La situation linguistique en Afrique du Nord (cas du Maroc et de l’Algérie)

Tout d’abord, j’aimerai préciser que le présent exposé sera bref et de ce fait, ne pourra rendre compte des multiples aspects de la situation linguistique en Afrique du Nord* que partiellement. Ceci dit, nous sommes d’avis que ce thème est très sensible et reste d’actualité dans tous les pays de la région, avec toutefois des différences entre chacun d’eux.

Notre attention sera focalisée essentiellement sur le Maroc et l’Algérie qui constituent, à notre sens – et au-delà de leur poids démographique et économique dans la région – les deux pays où ces problèmes se posent avec la plus grande acuité. Par ailleurs, je m’excuse si certains aspects du problème paraissent négligés ou superficiellement évoqués car, ce qui est important est l’échange d’idées constructives et le déclenchement de débats fructueux, loin des préjugés établis et des idées reçues. En second lieu, je voudrais signaler que du fait d’un certain nombre de facteurs que j’évoquerai ultérieurement, une attention particulière sera accordée à la langue et à la culture amazighes qui, non sans raison, sont au centre de tous les débats culturels et politiques aussi bien au Maghreb qu’en diaspora.

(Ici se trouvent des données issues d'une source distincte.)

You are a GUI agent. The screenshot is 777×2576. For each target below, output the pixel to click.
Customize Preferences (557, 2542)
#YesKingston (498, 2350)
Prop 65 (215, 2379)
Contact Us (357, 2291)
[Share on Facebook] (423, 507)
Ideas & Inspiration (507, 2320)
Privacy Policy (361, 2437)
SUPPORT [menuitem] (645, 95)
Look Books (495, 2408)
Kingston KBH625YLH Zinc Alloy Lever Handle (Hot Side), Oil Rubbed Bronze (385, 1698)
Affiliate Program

Le problème qui nous préoccupe le plus ici est relatif à la position tenue par chacune des langues utilisées en Afrique du Nord :

  • Y a-t-il vraiment des langues dominantes et d’autres dominées ?
  • Comment s’opère l’hétérogéneité de la situation linguistique qui caractérise cette région – comme d’ailleurs beaucoup d’autres formations sociales périphériques, du fait de leur dépendance économique et culturelle d’une part, et de leur complexité ethnique, sociale, culturelle et linguistique – et constitue l’illustration parfaite de communautés où le contact des langues est une situation normale et banale (BOUKOUS, 1990) ?

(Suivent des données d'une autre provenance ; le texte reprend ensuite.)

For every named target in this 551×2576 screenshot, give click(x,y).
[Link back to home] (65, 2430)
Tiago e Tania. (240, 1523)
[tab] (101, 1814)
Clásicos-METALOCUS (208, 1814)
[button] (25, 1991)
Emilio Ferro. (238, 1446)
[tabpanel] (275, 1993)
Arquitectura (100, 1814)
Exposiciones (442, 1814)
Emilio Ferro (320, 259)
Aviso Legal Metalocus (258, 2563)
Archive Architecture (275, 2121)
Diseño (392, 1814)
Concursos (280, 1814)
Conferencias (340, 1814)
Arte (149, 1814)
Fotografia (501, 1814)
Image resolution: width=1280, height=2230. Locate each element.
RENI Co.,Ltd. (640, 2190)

En effet, outre l’hétérogéneité intrinsèque qui les caractérise, ces formations sont généralement investies par les produits matériels et symboliques imposés par l’échange avec les formations centrales : parmi ces produits, la langue occupe une position privilégiée car elle représente le canal à travers lequel les autres produits sont véhiculés.

Notre souci consiste à présenter la configuration générale du marché linguistique au sein duquel s’effectue le contact entre les langues nationales et étrangères présentes dans une communauté périphérique spécifique, à savoir le Maghreb. Cela est susceptible de déterminer les relations de dominance entre les langues en présence. En effet, dans un système basé sur la compétition, les langues et les cultures existantes établissent entre elles, explicitement ou implicitement, des relations conflictuelles dont l’ampleur varie en fonction de la position de leurs producteurs-cosommateurs dans le rapport de force. Parmi ces langues, le tamazight constitue l’exemple significatif de ces rapports de domination.

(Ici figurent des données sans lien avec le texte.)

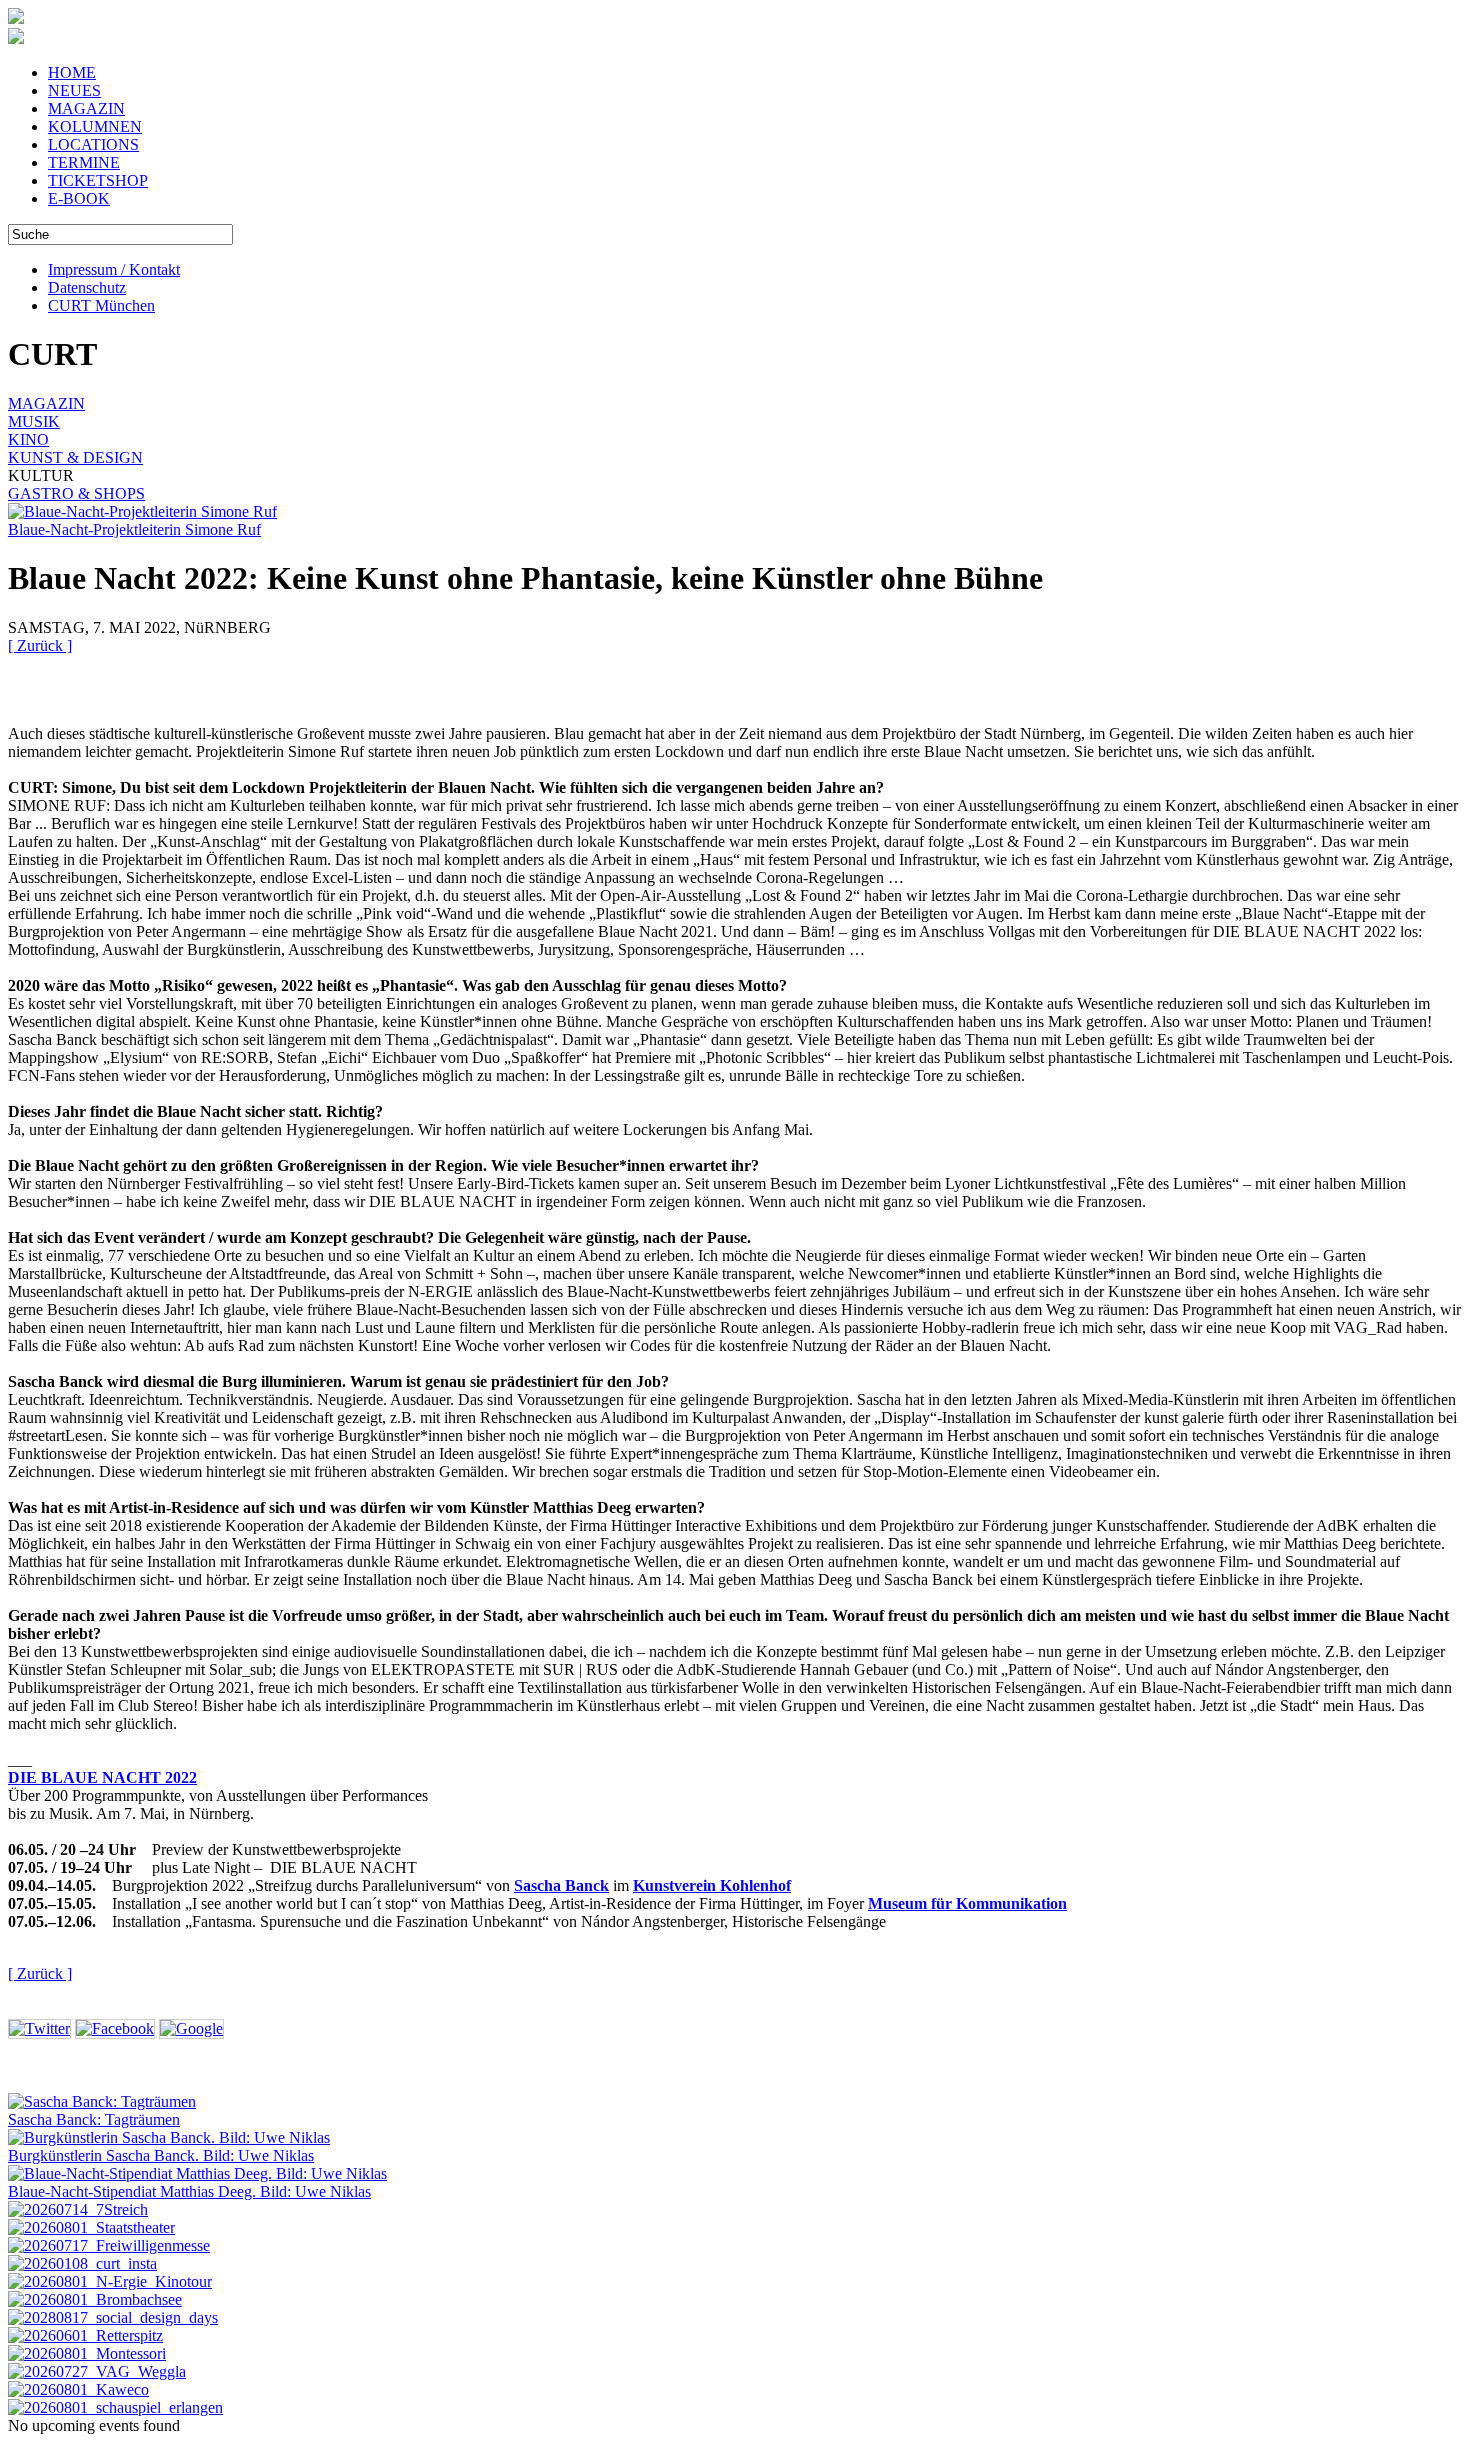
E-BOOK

1- Position du tamazight en Afrique du Nord

Rappelons tout d’abord que l’amazighophonie (berbérophohie) concerne à l’heure actuelle non seulement le Maroc et l’Algérie, mais une bonne dizaine de pays couvrant le Maghreb, le Sahara et le Sahel. Toutefois, les deux premiers sont, de loin, les deux pays qui comptent les populations amazighophones les plus importantes et ceux où la « question amazighe » se pose avec le plus d’acuité. 

Par ailleurs, il serait hasardeux d’avancer des chiffres quant à l’importance démographique des populations amazighophones car il n’existe pas de recensement linguistique ; ajoutons à cela que l’importance démographique des amazighophones constitue, en soi, un enjeu politique majeur et fait l’objet de vives controverses dans ces pays. Selon des chiffres récents, la proportion des amazighophones – et je précise bien amazighophones et non pas amazighs car beaucoup de ces derniers se sont arabisés et ne peuvent de ce fait être considérés comme tels – s’évalue à 40 % de la population au Maroc, soit plus de 10 millions d’habitants et à 20 % en Algérie, soit 5 millions (chiffres de 1986). Pourtant, ces chiffres ne sont que des valeurs minimales et les pourcentages sont en réalité beaucoup plus élevés.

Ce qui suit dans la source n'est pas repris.